_BRANO SCELTO_:
Queste “scorciatoie” complesse e tenebrose che alcuni intraprendono
per fuggire dalla “Via Maestra” voluta da Gesù, possono essere di vario
genere, ma quasi tutte, fatalità, rischiano di scontrarsi contro una virtù che,
pur non essendo la più importante, è il motore propulsore di tutte le altre: la virtù della castità, che tutti i
cristiani devono vivere, a seconda del loro stato, in maniera parziale o
totale: celibi, sposati, consacrati, vedovi. Infatti si può essere sposati ed
essere casti, quando la coppia decide di condividere certi ideali cristiani
impegnativi, e al contrario, si può essere celibi, ma senza essere casti, come
purtroppo vediamo dal comportamento di certi preti gay che, pur vivendo il
celibato, non fanno mistero di reclamare come diritto i loro rapporti sessuali
con uno o più “compagni” pensando di poterli conciliare con l’esercizio del
loro sacerdozio, come se fosse la normalità della vita cristiana.
E quei Prelati, o Vescovi o responsabili di comunità che esortano i
preti gay con lezioni, incontri ecc. a continuare tranquillamente su questa
strada gravemente peccaminosa purchè rimangano “fedeli” ad un solo compagno
(sic!) finiranno all’inferno, perché favoriscono comunque quel peccato di
omosessualità che “grida vendetta al cospetto di Dio” secondo il catechismo
della Chiesa cattolica, oltre che essere condannato dalla Tradizione plurimillenaria
dell’Antico Testamento.

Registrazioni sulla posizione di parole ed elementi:
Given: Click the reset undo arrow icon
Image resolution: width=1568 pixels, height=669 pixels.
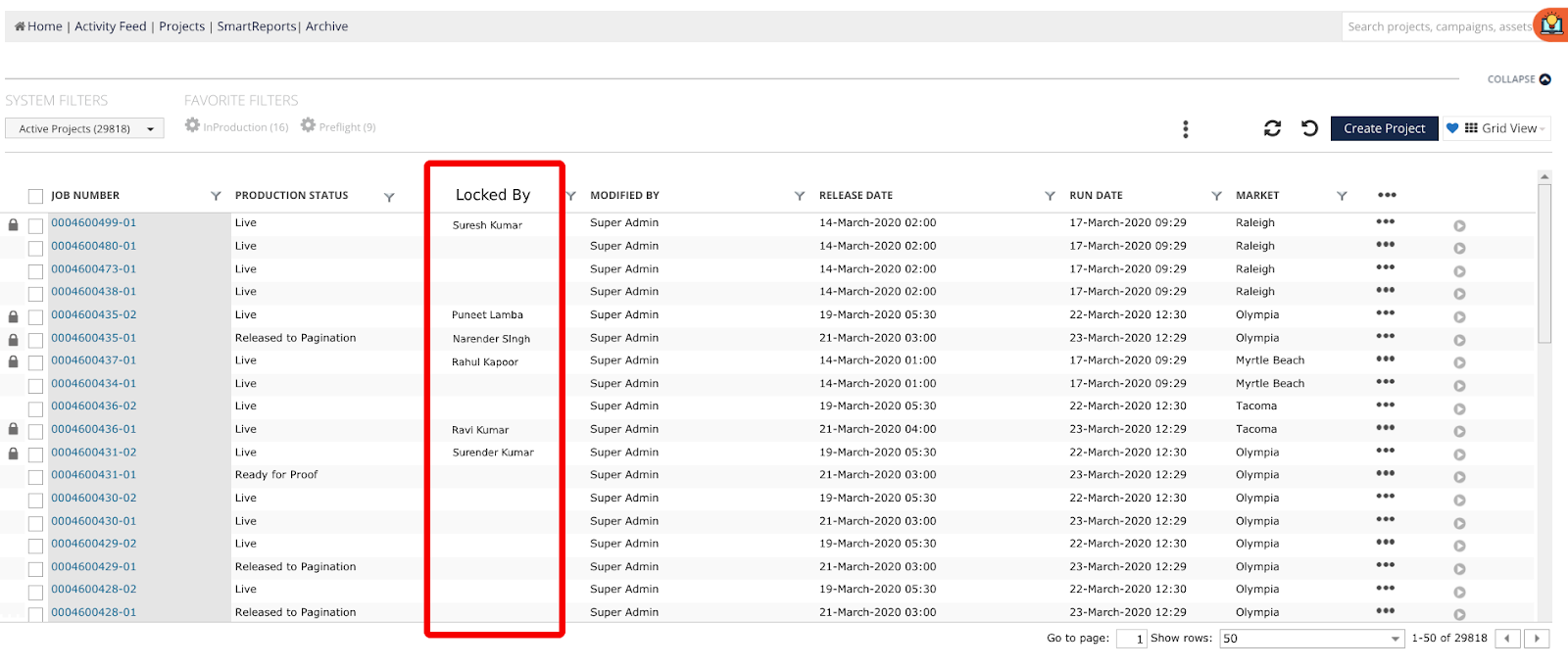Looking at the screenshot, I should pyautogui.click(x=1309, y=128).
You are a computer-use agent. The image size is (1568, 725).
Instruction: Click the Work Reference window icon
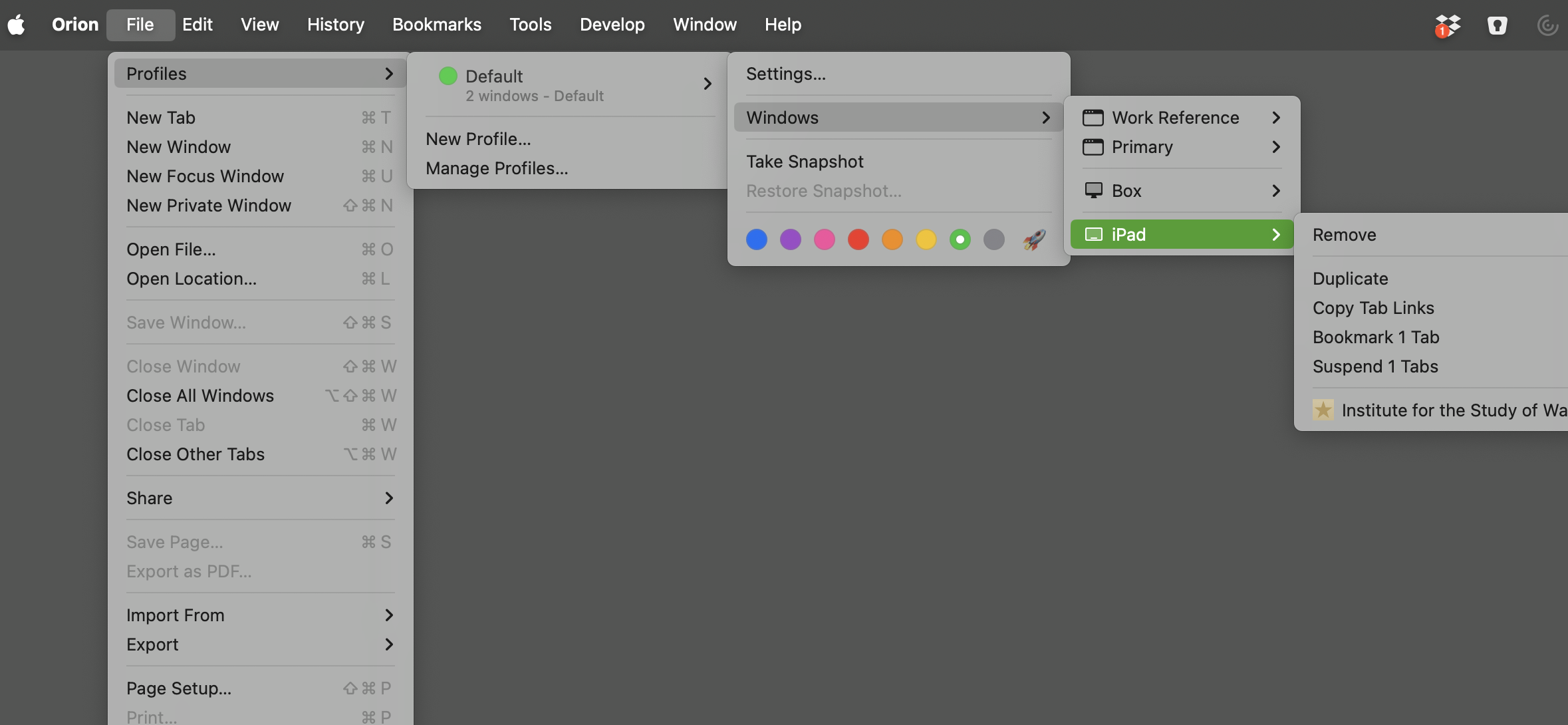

_COSA SI CHIEDE_:
- a) Rispondi a queste domande sul brano sulla castità, una per riga:
(i) Quale virtù viene definita il motore propulsore di tutte le altre?
(ii) Quali stati di vita vengono elencati per i cristiani chiamati a viverla?
(iii) Secondo quale testo il peccato di omosessualità "grida vendetta al cospetto di Dio"?
- b) Per favore, prosegui il brano sulla castità partendo dal punto in cui si interrompe.

_SOLUZIONI_:
- a)
(i) La virtù della castità.
(ii) Celibi, sposati, consacrati, vedovi.
(iii) Secondo il catechismo della Chiesa cattolica.

- b)
E anziché aiutare
questi giovani preti a una vera conversione del cuore, sradicando totalmente
dalla loro vita questo peccato della carne talmente ripugnante alla stessa natura
che deve essere spesso accompagnato anche dall’uso di droghe, li convincono a
perseverare in quel comportamento peccaminoso, pur sapendo che la Messa che
celebrano costoro è sacrilega, anche se rimane valida per i fedeli, alle solite
condizioni. Non abbiamo più nemmeno la Chiesa che fa da baluardo contro la perversione
del mondo che avanza, anche se nutriamo la certezza che “Le porte degli Inferi
non prevarranno mai!”.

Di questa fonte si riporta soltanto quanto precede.